Take a smart model, give it tools, and put it in a loop. That's an agent.

This is commonly called the ReAct loop (Reason + Action):

  1. Think — the model assesses where it is and what needs to happen next
  2. Act — it makes a tool call based on its reasoning
  3. Observe — it checks the results. Did the API return properly? Is the output well-formatted? Is the task complete?
  4. Loop — if the task isn't done, go back to step 1

It's essentially a glorified while loop. The agent keeps working, checking, and retrying until the task is complete or it hits a timeout.

Agents today (Claude Code, Cursor, GitHub Copilot, Devin, Codex) can run locally on your machine, in the cloud on a virtual machine, or in hybrid mode where you start locally and shift to the cloud. Most of them support all three at this point. You can even communicate with ongoing cloud tasks from your phone.

Jargon to know:

  • Agent: a model with tools in a loop
  • ReAct: reason and action; the standard agent loop pattern
  • Agentic: if someone puts "agentic" in front of a word, they just mean it uses this agent loop. "Agentic legal assistant" = agent loop applied to law.

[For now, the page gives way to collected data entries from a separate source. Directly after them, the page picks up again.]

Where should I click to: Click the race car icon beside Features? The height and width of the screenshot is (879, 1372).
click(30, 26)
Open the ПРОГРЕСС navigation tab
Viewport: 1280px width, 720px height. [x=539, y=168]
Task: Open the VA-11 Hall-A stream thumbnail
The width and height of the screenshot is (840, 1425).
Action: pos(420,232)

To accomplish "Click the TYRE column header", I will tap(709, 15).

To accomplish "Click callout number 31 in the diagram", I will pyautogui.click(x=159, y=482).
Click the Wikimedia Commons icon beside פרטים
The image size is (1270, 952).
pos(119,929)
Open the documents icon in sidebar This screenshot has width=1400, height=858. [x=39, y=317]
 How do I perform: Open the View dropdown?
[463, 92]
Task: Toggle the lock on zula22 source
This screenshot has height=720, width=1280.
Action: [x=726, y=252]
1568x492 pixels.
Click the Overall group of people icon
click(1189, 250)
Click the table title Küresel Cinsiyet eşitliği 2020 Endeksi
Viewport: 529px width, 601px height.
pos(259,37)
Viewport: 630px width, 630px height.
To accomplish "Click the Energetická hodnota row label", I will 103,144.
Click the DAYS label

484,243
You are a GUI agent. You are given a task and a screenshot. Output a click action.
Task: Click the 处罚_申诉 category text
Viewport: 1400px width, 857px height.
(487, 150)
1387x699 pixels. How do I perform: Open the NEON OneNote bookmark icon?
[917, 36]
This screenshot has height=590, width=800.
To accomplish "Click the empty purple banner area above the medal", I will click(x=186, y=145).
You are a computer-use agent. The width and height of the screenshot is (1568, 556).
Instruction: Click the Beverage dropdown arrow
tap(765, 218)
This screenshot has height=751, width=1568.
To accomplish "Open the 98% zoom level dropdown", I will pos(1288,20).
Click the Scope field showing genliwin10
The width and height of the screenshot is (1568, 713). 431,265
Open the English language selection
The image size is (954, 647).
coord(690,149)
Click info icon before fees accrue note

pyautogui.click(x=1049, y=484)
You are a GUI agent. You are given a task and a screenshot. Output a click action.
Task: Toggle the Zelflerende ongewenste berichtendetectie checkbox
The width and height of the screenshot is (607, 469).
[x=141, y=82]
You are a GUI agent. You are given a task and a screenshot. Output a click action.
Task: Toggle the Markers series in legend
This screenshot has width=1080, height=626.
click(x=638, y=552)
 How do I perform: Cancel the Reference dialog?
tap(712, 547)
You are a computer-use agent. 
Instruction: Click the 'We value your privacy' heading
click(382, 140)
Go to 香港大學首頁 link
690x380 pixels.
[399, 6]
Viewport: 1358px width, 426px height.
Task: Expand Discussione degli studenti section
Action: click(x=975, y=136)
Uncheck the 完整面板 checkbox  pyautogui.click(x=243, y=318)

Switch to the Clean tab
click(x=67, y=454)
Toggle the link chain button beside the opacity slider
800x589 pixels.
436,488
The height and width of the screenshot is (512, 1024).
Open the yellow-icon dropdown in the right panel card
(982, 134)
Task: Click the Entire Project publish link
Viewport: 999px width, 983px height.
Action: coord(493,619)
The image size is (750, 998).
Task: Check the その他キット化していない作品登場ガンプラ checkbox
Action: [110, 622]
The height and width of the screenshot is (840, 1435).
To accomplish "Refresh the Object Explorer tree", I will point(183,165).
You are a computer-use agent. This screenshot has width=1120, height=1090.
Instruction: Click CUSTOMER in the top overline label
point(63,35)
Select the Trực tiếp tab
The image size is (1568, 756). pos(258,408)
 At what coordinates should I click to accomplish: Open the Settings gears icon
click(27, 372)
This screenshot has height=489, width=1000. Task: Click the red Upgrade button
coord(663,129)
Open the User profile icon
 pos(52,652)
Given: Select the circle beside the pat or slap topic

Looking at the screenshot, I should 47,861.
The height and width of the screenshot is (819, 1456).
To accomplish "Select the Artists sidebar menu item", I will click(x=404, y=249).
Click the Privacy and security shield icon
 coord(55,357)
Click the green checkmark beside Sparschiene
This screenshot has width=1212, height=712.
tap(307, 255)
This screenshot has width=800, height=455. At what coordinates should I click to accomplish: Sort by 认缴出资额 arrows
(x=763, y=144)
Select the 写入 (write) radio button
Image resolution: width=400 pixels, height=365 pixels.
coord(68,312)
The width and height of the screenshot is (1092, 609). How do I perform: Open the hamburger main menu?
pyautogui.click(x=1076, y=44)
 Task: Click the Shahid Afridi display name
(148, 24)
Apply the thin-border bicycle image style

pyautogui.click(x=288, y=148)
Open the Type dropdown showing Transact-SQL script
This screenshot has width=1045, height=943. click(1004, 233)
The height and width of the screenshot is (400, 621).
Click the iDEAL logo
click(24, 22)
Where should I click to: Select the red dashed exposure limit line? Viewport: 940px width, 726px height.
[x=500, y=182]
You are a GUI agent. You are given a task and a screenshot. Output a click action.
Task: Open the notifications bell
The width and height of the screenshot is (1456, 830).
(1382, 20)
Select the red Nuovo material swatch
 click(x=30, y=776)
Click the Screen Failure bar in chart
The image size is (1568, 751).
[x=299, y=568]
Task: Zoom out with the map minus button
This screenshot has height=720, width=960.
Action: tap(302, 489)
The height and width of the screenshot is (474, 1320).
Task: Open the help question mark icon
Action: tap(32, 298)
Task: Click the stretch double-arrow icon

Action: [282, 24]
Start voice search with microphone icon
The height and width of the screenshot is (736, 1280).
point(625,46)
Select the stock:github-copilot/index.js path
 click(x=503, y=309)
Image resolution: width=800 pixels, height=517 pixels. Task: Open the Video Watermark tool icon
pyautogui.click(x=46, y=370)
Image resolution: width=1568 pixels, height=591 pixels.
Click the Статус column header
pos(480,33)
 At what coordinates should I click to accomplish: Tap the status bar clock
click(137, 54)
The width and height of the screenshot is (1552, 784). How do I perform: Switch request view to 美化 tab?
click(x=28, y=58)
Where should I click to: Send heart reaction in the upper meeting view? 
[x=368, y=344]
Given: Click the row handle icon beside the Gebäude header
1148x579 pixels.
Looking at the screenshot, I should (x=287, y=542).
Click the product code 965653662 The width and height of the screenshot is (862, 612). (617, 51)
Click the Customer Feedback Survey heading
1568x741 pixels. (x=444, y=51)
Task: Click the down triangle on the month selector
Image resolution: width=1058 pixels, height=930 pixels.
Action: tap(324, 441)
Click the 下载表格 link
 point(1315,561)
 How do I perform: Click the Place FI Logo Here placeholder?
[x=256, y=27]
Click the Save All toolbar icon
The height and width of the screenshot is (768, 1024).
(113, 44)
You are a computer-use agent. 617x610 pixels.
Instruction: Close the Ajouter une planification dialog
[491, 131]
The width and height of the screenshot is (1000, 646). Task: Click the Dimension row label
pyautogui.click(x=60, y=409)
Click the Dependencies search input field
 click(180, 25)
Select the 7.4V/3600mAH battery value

Layer 8: The Agent Harness

If the model isn't calling tools directly, what is? The harness.

The harness is all the code wrapped around the model that makes an agent work. Think of Claude Code: it's a harness wrapped around API calls to the Claude model. It takes your input, combines it with a system prompt, passes it to the model, and then handles everything the model can't do on its own:

  • Validates tool calls: models hallucinate. What if the tool is called get_weather but the model says get_weather_tomorrow? The harness maps and corrects.
  • Executes tools: actually runs the function calls
  • Handles errors: retries failed calls, manages timeouts
  • Enforces guardrails: safety checks, token limits, cost tracking, authentication

You can't just put an LLM out in the wild and expect it to work correctly. You need guardrails, error checking, and mapping from what the model says to what actually happens. That's the harness.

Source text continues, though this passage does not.